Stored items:
»»

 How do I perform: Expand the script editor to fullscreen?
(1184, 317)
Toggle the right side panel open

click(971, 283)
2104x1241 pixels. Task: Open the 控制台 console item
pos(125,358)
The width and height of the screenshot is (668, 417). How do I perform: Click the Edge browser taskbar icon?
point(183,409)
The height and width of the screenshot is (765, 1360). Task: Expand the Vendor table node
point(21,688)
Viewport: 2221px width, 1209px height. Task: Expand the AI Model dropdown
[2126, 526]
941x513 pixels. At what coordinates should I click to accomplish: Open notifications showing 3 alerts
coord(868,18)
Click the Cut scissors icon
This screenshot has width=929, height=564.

««

What is expected:
The entries above must be returned exactly.

Result:
 How do I perform: Expand the script editor to fullscreen?
(1184, 317)
Toggle the right side panel open

click(971, 283)
2104x1241 pixels. Task: Open the 控制台 console item
pos(125,358)
The width and height of the screenshot is (668, 417). How do I perform: Click the Edge browser taskbar icon?
point(183,409)
The height and width of the screenshot is (765, 1360). Task: Expand the Vendor table node
point(21,688)
Viewport: 2221px width, 1209px height. Task: Expand the AI Model dropdown
[2126, 526]
941x513 pixels. At what coordinates should I click to accomplish: Open notifications showing 3 alerts
coord(868,18)
Click the Cut scissors icon
This screenshot has width=929, height=564.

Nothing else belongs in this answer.